PROBLEM — Edit the lines below by replacing "Child lock" with "Parental lock" and leaving everything else unchanged.

Word and element locating data —

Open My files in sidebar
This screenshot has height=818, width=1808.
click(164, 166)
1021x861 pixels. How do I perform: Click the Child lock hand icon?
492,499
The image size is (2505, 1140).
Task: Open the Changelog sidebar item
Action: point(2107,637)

CORRECT RESPONSE —
Open My files in sidebar
This screenshot has height=818, width=1808.
click(164, 166)
1021x861 pixels. How do I perform: Click the Parental lock hand icon?
492,499
The image size is (2505, 1140).
Task: Open the Changelog sidebar item
Action: point(2107,637)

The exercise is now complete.